Some fascinating behaviours were observed as female wasps adopted different roles and chose where to live. Females that initiated the 20 new multi-foundress nests, first formed off-nest assemblies in which they engaged in dominance interactions, which also determined which female would become the egg-laying queen in the new colony. Females that became single foundresses did not participate in these assemblies. This contrast suggests that females decided whether to become single or cofoundresses prior to leaving their natal nests. The multi-foundress assemblies of R. marginata sound almost like a lek in which females display to each other in a symbolic space, before proceeding to the actual space in which they will build a nest.

The behavioral flexibility demonstrated by R. marginata females in this study implies that these wasps continually assess their current reproductive status in relation to future reproductive status and adjust their behavior in a way that optimizes their lifetime reproductive success. I was particularly convinced of this by the observation of nine cofoundresses of new nests that became “drifters” that continued to bring food to their parent colonies, as well as to their new colonies. One drifter eventually returned to her parent colony where she ultimately became the queen.

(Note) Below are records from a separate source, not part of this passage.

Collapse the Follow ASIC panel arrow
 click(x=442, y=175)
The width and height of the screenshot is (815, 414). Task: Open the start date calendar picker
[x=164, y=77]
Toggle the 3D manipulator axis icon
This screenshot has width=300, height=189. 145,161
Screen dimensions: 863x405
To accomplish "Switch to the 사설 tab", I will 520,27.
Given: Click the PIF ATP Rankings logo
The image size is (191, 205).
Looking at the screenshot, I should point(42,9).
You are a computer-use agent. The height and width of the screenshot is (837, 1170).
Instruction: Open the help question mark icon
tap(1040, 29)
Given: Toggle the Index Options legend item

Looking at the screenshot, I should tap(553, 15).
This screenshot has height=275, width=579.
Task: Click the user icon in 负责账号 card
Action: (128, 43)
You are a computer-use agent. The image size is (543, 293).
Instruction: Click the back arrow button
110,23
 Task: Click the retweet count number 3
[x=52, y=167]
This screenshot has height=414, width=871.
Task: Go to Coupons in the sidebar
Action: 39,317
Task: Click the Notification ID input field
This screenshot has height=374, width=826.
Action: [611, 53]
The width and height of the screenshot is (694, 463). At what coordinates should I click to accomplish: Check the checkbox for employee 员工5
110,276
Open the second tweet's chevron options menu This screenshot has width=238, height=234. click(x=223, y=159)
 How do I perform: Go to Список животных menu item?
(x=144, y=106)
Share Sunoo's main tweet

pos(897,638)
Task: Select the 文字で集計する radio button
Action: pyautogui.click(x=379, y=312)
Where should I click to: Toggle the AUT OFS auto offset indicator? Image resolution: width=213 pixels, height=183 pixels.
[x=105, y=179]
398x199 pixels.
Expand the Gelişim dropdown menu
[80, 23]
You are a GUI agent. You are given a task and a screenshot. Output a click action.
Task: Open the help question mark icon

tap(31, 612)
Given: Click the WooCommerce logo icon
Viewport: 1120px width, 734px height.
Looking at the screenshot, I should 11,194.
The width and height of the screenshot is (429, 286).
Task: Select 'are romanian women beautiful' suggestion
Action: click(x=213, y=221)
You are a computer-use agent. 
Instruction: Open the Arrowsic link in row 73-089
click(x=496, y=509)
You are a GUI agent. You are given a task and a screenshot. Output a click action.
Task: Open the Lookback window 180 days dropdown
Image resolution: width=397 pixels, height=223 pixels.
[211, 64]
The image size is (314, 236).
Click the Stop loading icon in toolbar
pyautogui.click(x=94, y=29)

The ability to assess and trade off current versus future reproductive effort has now been observed in at least three different vespid wasps living in environments with long breeding seasons (see Cant and Field 2001, Leadbeater et al. 2011). I suspect that in social insects with long-lived, totipotent females, we will find more examples in which individuals optimize lifetime inclusive fitness through tradeoffs between alloparental and parental reproduction.